5.2 - Propositions pour aller plus loin


Seigneur Jésus,
Je pars ce matin au travail. Fais qu’il s’y "passe" quelque chose : pas une anecdote ni un potin de plus. Non, fais que survienne un de ces moments nouveaux, de "passage", où le découragement laisse la place à la confiance, la morosité à une secrète reconnaissance pour la vie.
Sinon, quelle sera ma joie ce soir ?
Pour cela, Seigneur, donne-moi un cœur éveillé et un esprit d’initiative vivant.
Quand des décisions injustes ou mal fondées se préparent, donne-moi la vigilance et l’habilité à faire valoir la réalité des faits et la vraie valeur des personnes.
Donne-moi de croire qu’aucune situation n’est définitivement fermée et de ne pas enfermer mes interlocuteurs dans leurs petits côtés.
Au milieu des sollicitations, tu me donneras la liberté de prendre du recul pour acquérir une vision large des choses et être capable de propositions audacieuses.
Et lorsque j’anticipe sur les événements, que cette anticipation soit aimantée par un désir ardent de la venue de ton Royaume.
Dans la poursuite trop évidente des rationalités économiques, accorde-moi de ne pas perdre
raison : fais grandir mon faible goût pour la justice.
Donne-moi le courage de poser les questions importantes, et la patience de les travailler dans la durée.
Rends-moi capable de paroles justes : les attitudes amicales pour ceux qui ont des problèmes ; les mots simples qui associent mes collaborateurs à mes questions avec clarté et bienveillance ; le courage, s’il le faut, de contredire ma hiérarchie sans me soucier de ce qu’on pensera de moi.
Apprends-moi à ne pas donner de crédit aux rumeurs, mais à croire aux hommes. Garde ma langue des paroles perfides lorsqu’on « taille un costard » à un collègue absent. Donne-moi de ne pas confondre la joie que je cherche avec cette mauvaise jouissance qui me prend parfois à écouter la critique facile d’autrui.
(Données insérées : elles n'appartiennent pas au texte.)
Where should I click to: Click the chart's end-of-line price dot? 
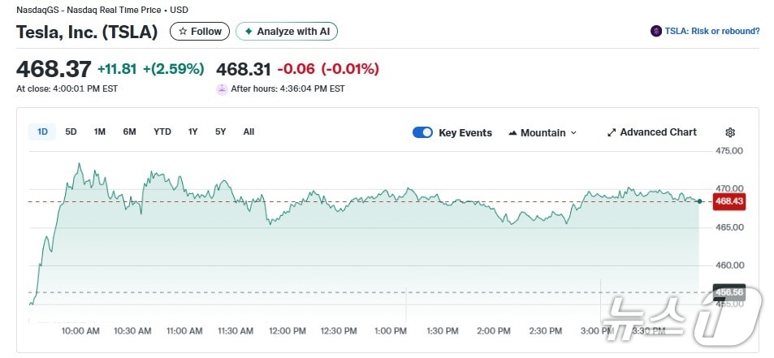pos(699,201)
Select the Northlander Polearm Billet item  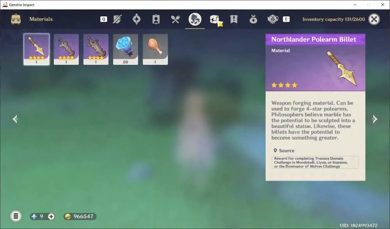tap(37, 49)
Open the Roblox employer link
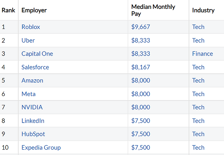 [31, 27]

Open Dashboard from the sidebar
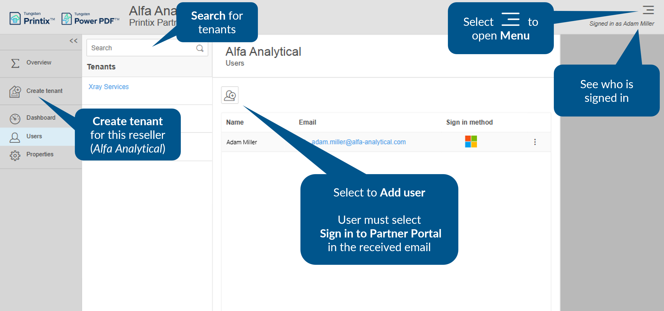tap(41, 118)
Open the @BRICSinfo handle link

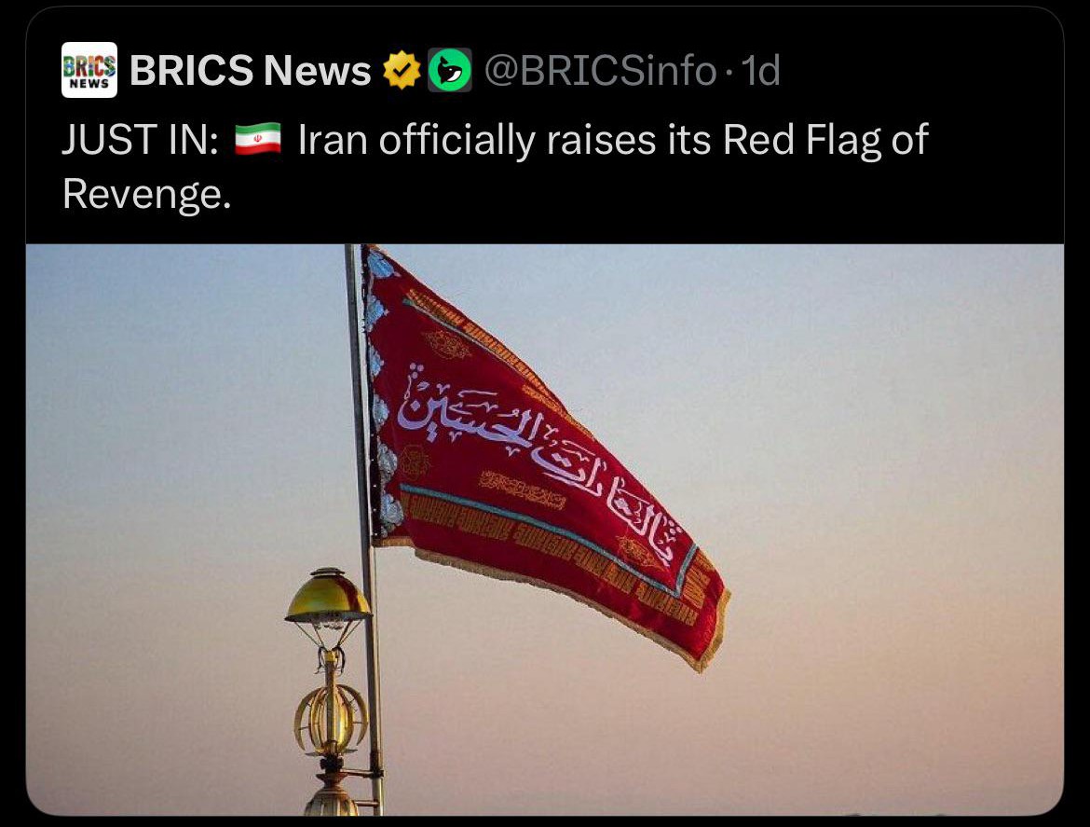click(x=600, y=70)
Apprends-moi à écouter avec finesse et compassion. Donne-moi, cette "splendide exactitude de l’écoute" chère à Hannah Arendt, cette "constante disposition à s’expliquer, la patience de rester sur la question débattue ; et, d’avantage encore la capacité d’attirer dans l’espace du dialogue ce que l’on est enclin à taire, d’en faire quelque chose qui mérite qu’on en parle".

Donne-moi de me réjouir sincèrement des succès mérités de mes collègues. Et si de petites morsures de jalousie apparaissent, je te les offrirai : avec ta grâce, elles laisseront la place à une joie sincère et à une saine stimulation de mes efforts.
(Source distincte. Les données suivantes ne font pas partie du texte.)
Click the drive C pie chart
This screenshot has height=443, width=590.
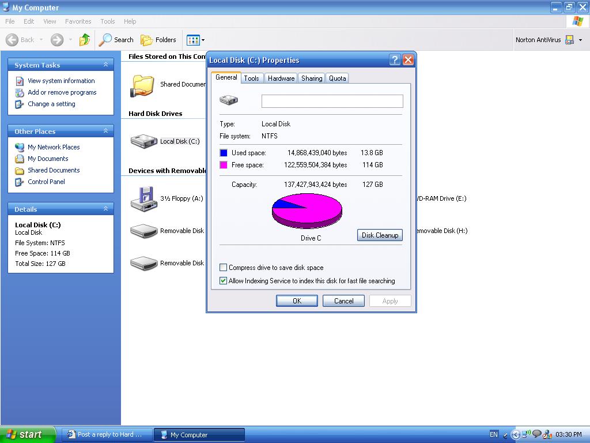307,211
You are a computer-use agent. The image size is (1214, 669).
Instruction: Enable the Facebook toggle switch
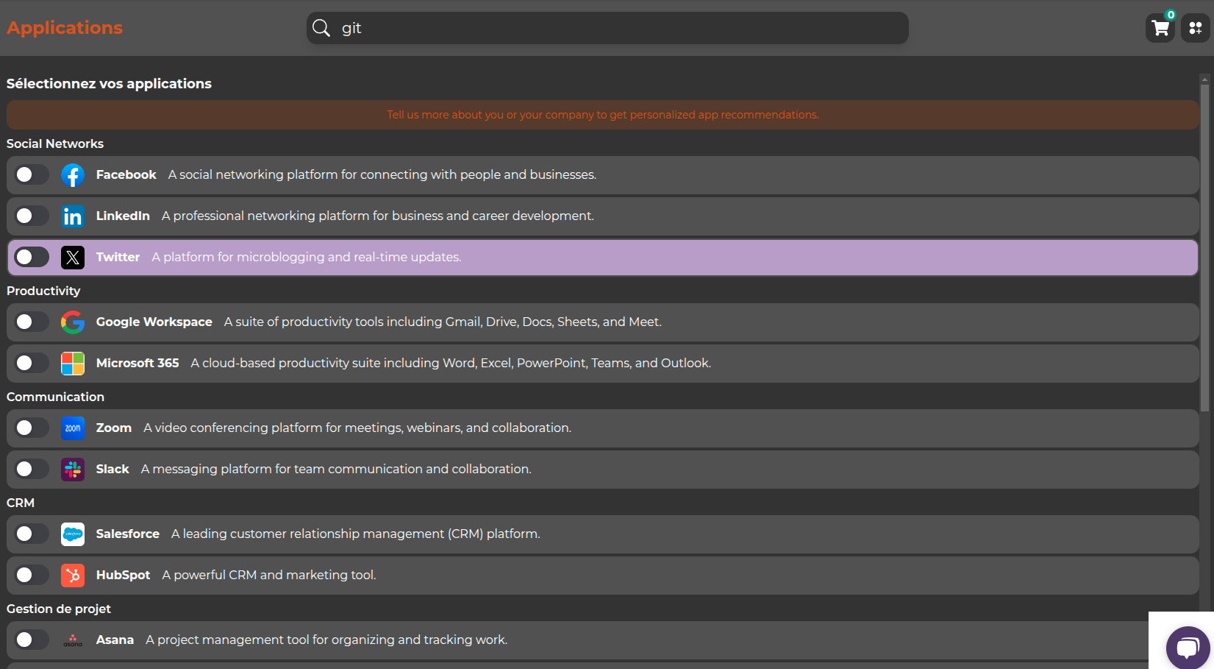tap(32, 175)
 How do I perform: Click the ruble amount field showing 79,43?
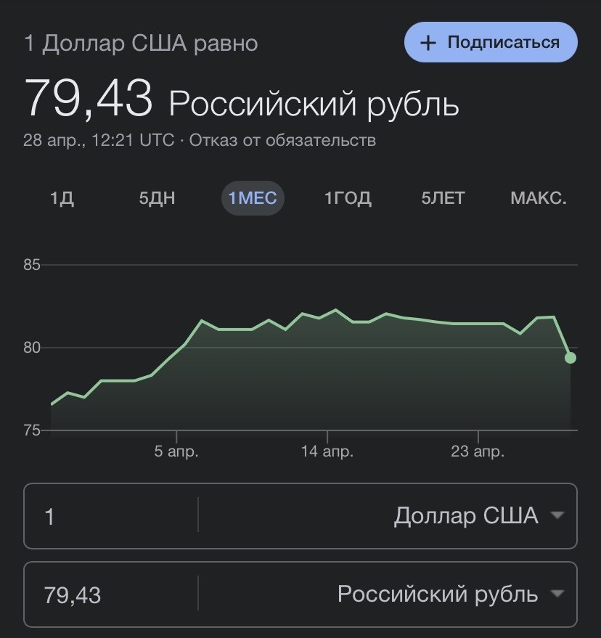[111, 594]
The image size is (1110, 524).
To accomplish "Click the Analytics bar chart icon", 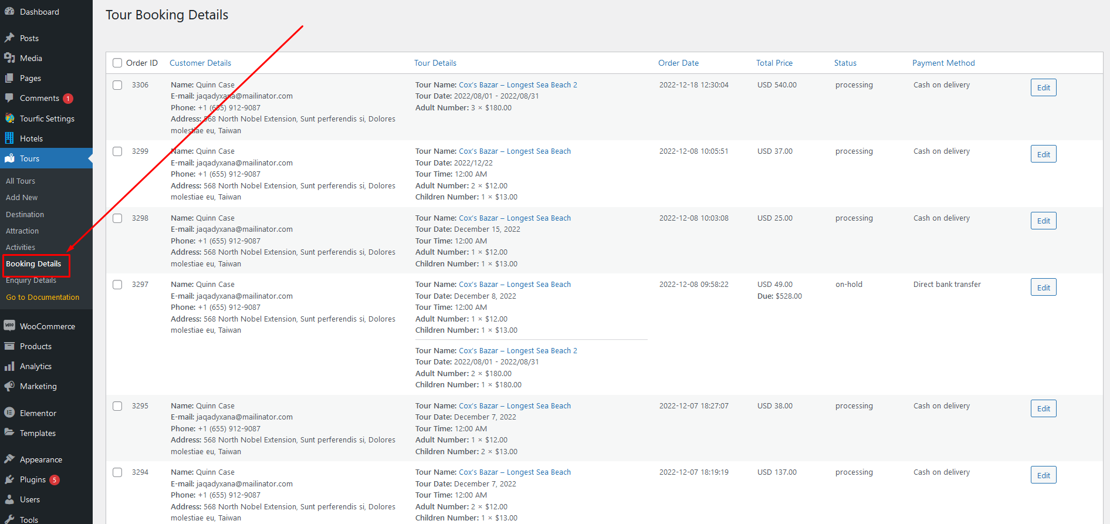I will (9, 366).
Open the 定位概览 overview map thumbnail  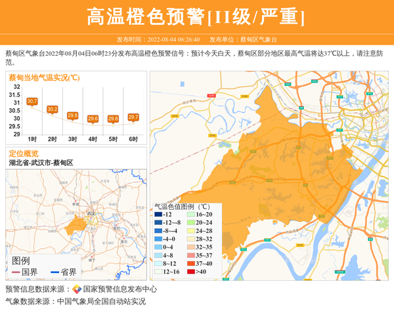76,216
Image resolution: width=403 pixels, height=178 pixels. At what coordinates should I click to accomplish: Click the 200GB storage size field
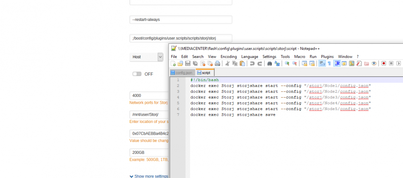click(x=149, y=153)
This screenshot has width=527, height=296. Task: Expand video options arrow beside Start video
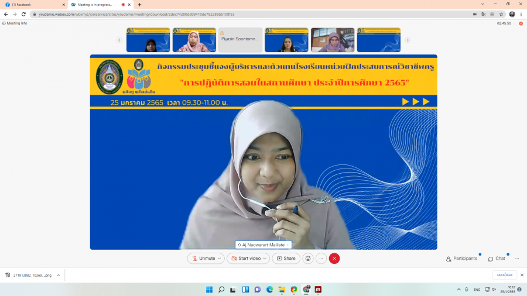pos(265,258)
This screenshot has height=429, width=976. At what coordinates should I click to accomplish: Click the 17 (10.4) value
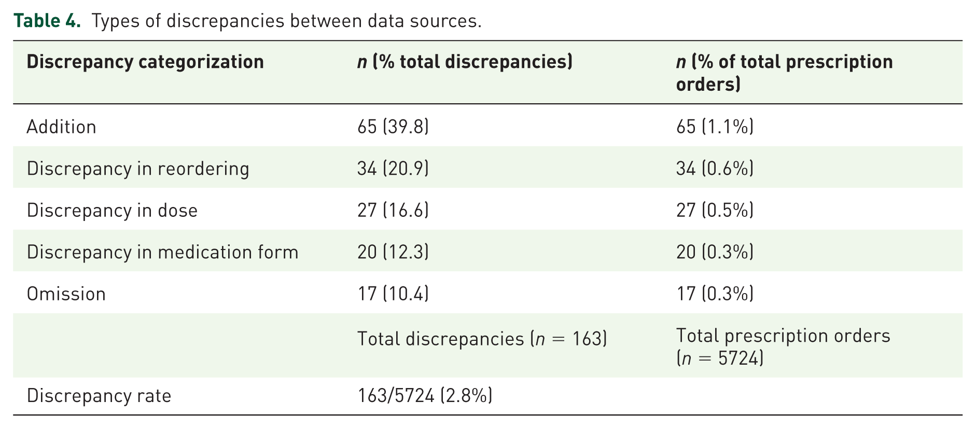pos(393,294)
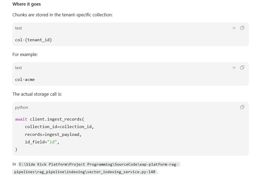Image resolution: width=273 pixels, height=179 pixels.
Task: Copy the python ingest_records code
Action: (242, 107)

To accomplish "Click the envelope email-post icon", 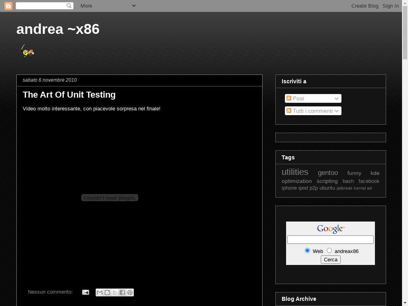I will pyautogui.click(x=86, y=292).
Rends-moi libre pour rencontrer sans a priori ceux qui ont mauvaise réputation. Et que survienne entre nous un goût d’humanité.
Et puis, il y a les loups aux dents longues, les violents, les lâches, les voleurs qui s’approprient les idées des autres, les méprisants, et ceux qui m’en veulent sans raison : fortifie-moi par ta passion et ton amour, alors je saurai les regarder avec cette compassion libre plus forte que nos cruautés. Tu nous ouvriras des chemins d’humanité. Et si je dois combattre leurs idées et leurs projets, je le ferai sans haine.
A la fin du mois viendra mon salaire. Comme c’est bon de gagner de l’argent ! Mais autour de moi, on s’évalue (on se jalouse et on se méprise) en fonction de son bulletin de paye. Des castes sociales se forment en fonction des revenus. On craint une réunion avec son "n+1" ou un "n+2", mais on ne craint pas de maltraiter ou de "mettre la pression" sur un subalterne ! En fin d’année, les plus riches se partageront en prime de l’argent économisé en supprimant quelques postes de smicards. Beaucoup de cruauté est rationalisée par ce système capitaliste. Comment perd-on si vite le goût de notre simple fraternité sur terre ? C’en est trop ! Délivre-nous de ces cruautés que l’argent provoque et rends-moi frère de ces pauvres que tu aimes.
Ne tarde pas car je suis faible, et ce que je te demande est hors de ma portée. Mais on m’a dit aussi que tu ne demandes pas l’impossible, et que tu l’accordes à qui te le demande. Alors, donne-moi la joie de ces passages, la joie de ta Pâque.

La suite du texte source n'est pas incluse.